Your home's split-unit air conditioning system contains many vital components located in both your outdoor condenser unit and in your home, generally near your furnace or air handler. Although the compressor is the part of any system that most homeowners are most familiar with, it is far from being the only critical element. Keeping your home comfortable requires every part of your air conditioning system to be working efficiently, and this includes your evaporator coil. As a homeowner, it is essential to know the location of this unit and to recognize potential signs of trouble.
The Role of the Evaporator
Your AC system is essentially a large pump that moves refrigerant through a closed-loop system. This system contains two crucial coils: the condenser coil, found in the outdoor condenser unit, and the evaporator coil, located inside. If your home uses forced-air heating, then your evaporator coil will be located near your furnace and air handler. The role of this coil complements the role of the condenser coil. Outside, the condenser coil allows warm refrigerant to release its heat into the atmosphere. Inside, the evaporator coil uses cold refrigerant to absorb heat from your home's air and transport it outside.

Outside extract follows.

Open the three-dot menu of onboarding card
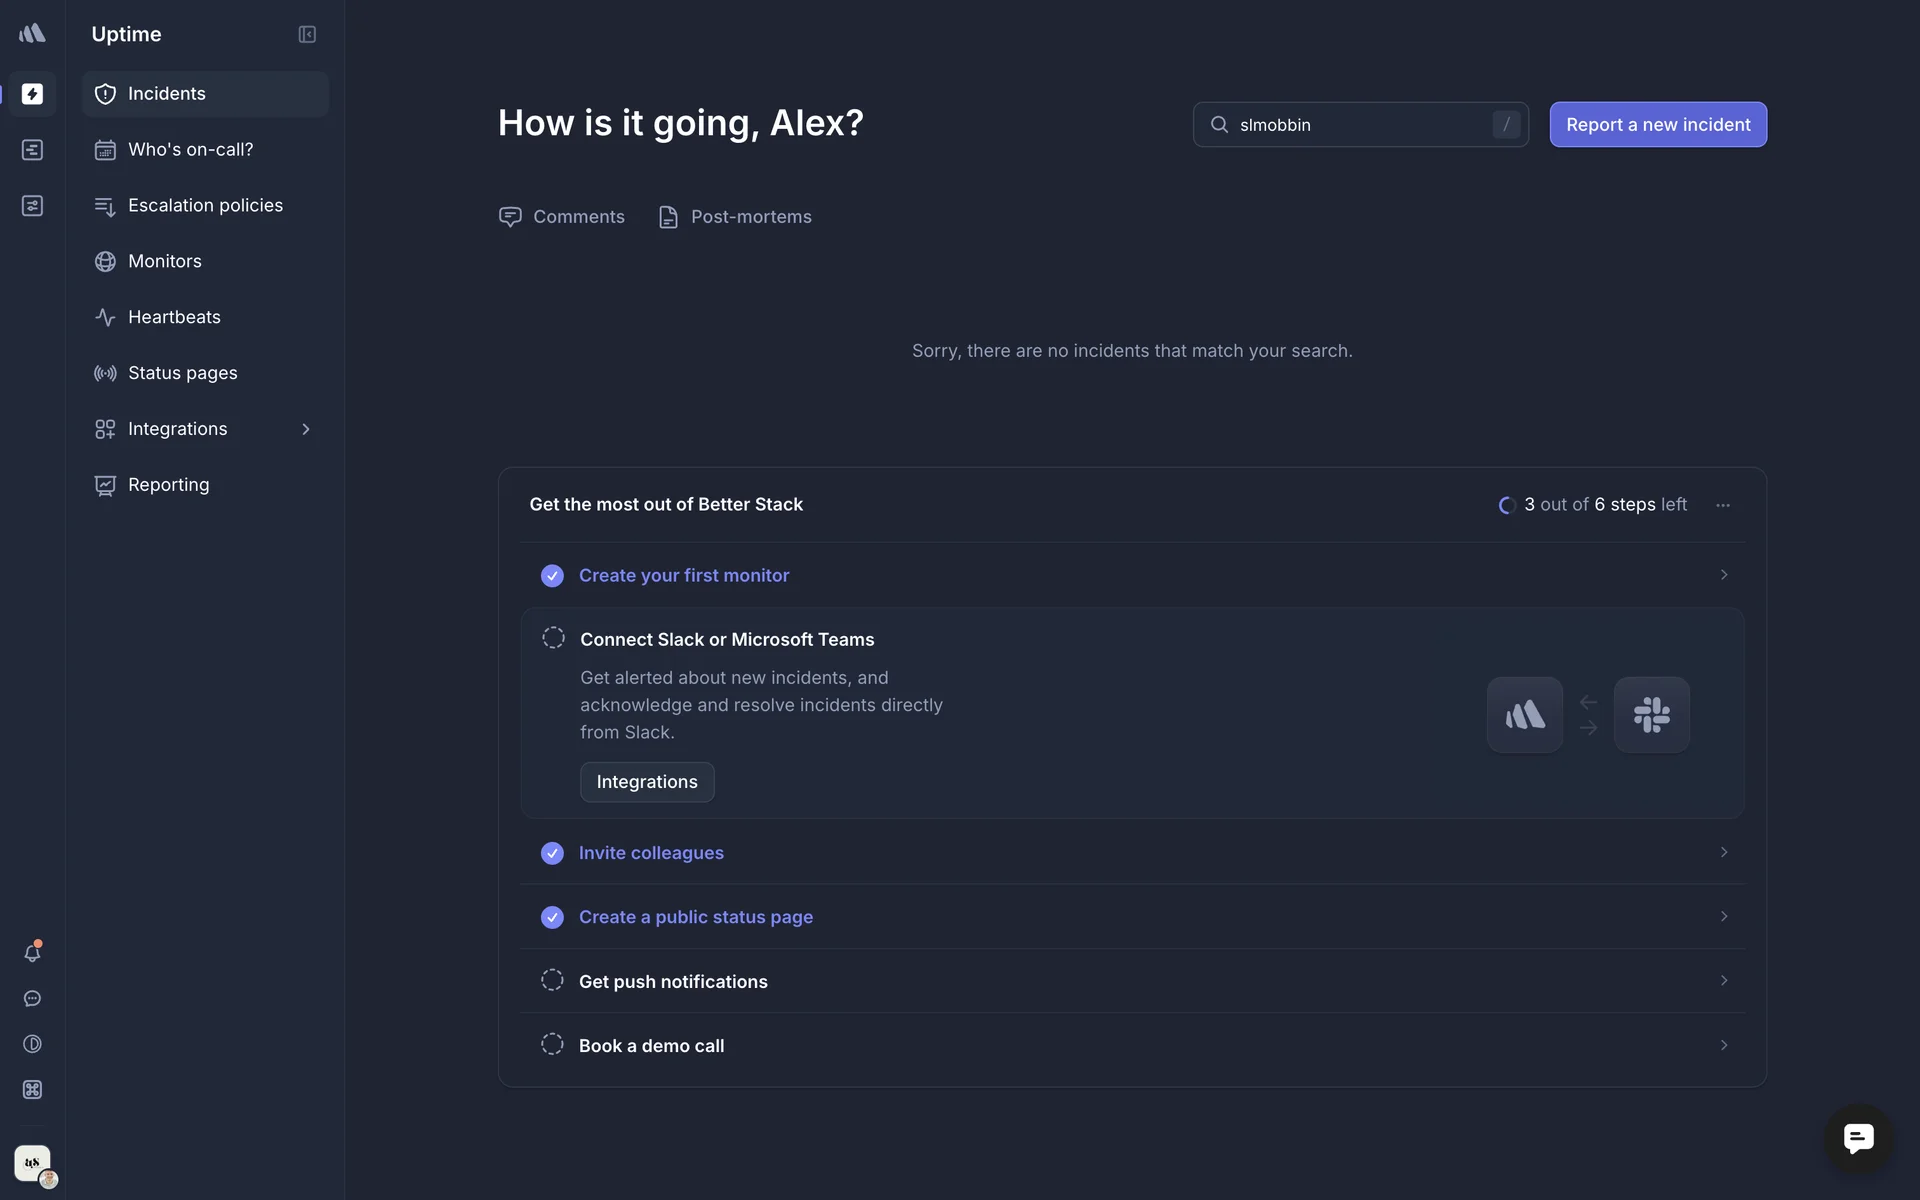This screenshot has height=1200, width=1920. coord(1722,505)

Checking and Maintaining Your Evaporator Coil
Although often ignored, your evaporator coil is not necessarily a maintenance-free item. Like your condenser coil, it relies on direct contact with the surrounding air to successfully exchange heat with the refrigerant that it carries. Metals such as copper or aluminum are used to construct evaporator coils since these materials are especially good at conducting heat. If the exterior of the coils becomes contaminated, however, then their efficiency may be reduced. Imagine covering yourself with a thick blanket on a cold night; the extra layer of insulation prevents the easy exchange of heat between your body and the much colder air in the room.

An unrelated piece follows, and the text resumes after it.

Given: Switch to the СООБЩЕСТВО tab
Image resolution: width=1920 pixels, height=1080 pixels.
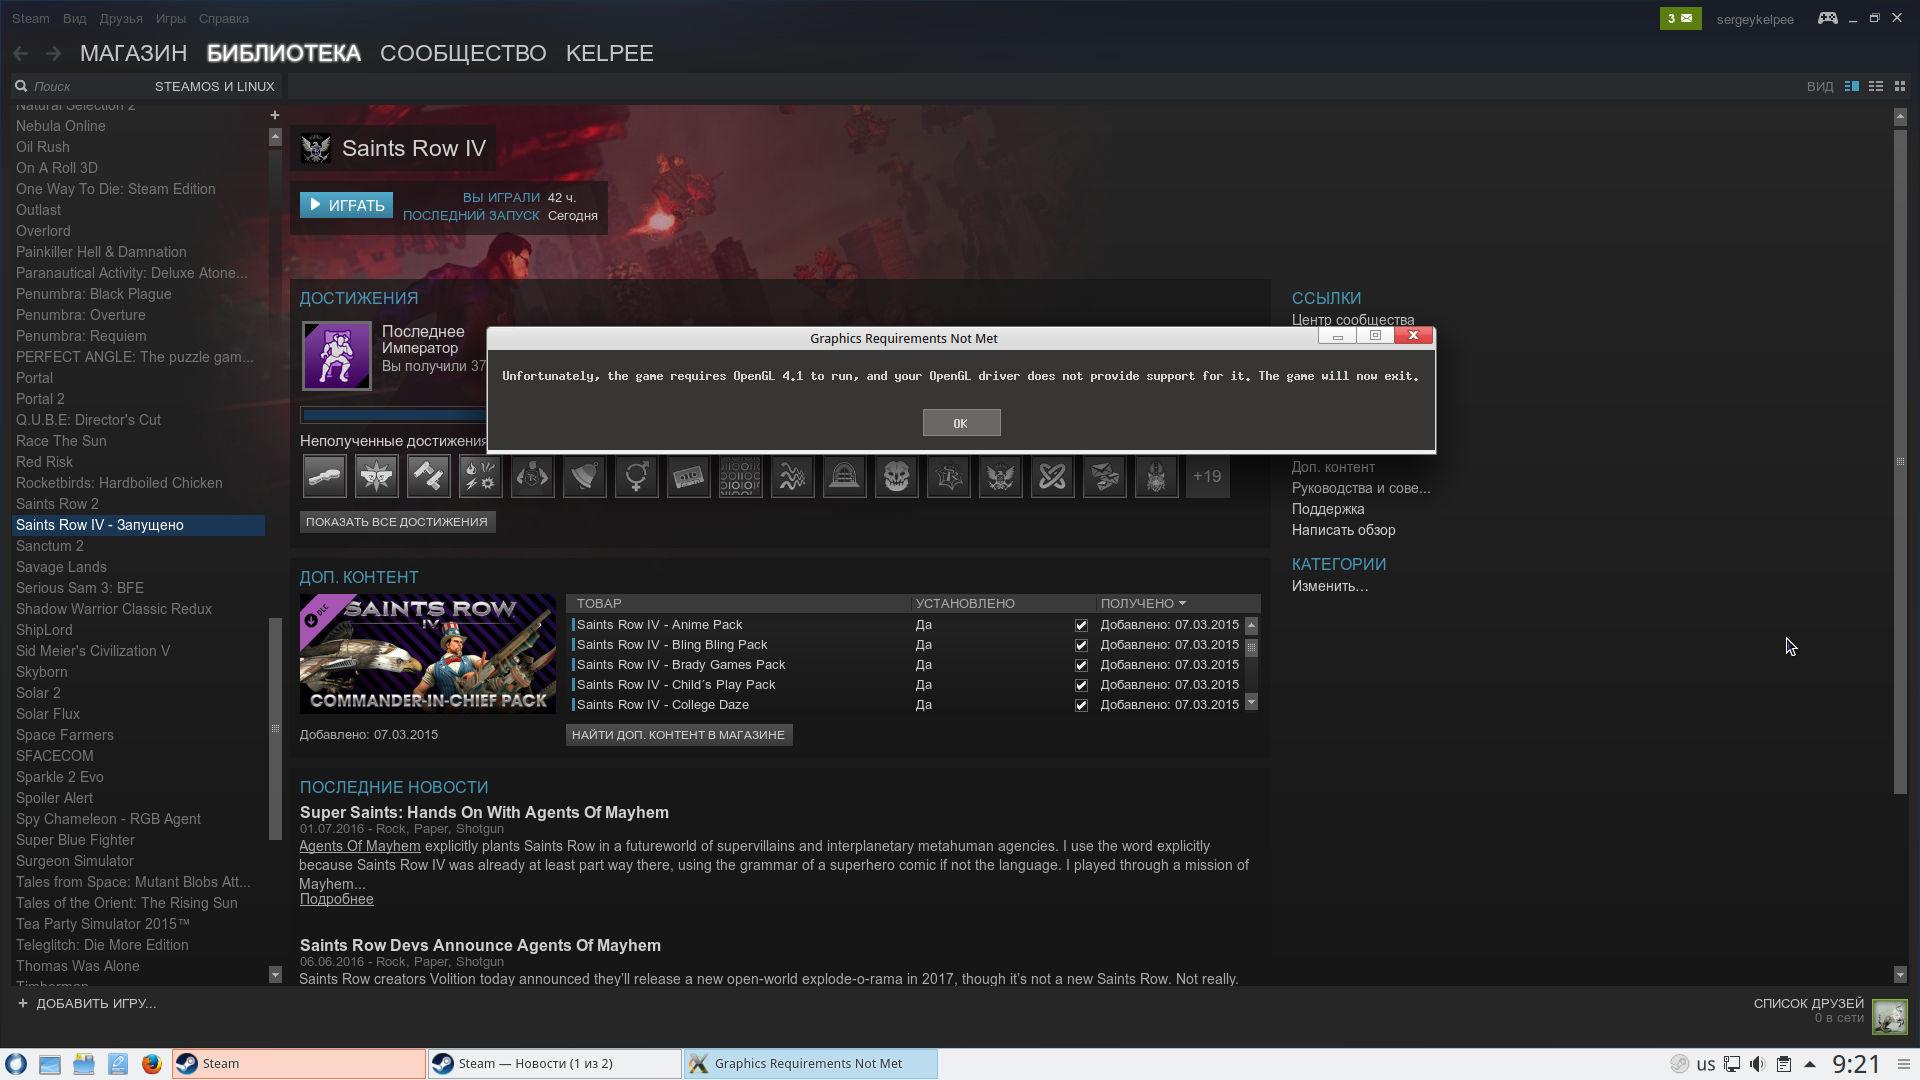Looking at the screenshot, I should 463,53.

Unfortunately, it's usually not an easy task to check your evaporator unit yourself. In most AC systems, the evaporator can be found inside the air handler unit since the blower must be able to direct air directly over the coils. This position means that it does not accumulate dust rapidly, but contaminants can sometimes make their way into the air handler unit due to dirty filters or improper seals. An HVAC technician should check your evaporator as part of an annual maintenance call.

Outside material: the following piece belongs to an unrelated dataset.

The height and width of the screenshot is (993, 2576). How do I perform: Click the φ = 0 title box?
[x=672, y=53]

Repairing Bad Evaporator Coils
Evaporator coil issues are usually solvable with a good cleaning, but these components do sometimes fail. Leaks are the most common mode of failure. Any loss of refrigerant will result in reduced efficiency and may ultimately cause the evaporator to freeze over. If you suspect that your system may be leaking, an air conditioning repair contractor will check your refrigerant pressure, refill, and locate the source of the problem. If your evaporator is found to be the culprit, it will usually require replacement.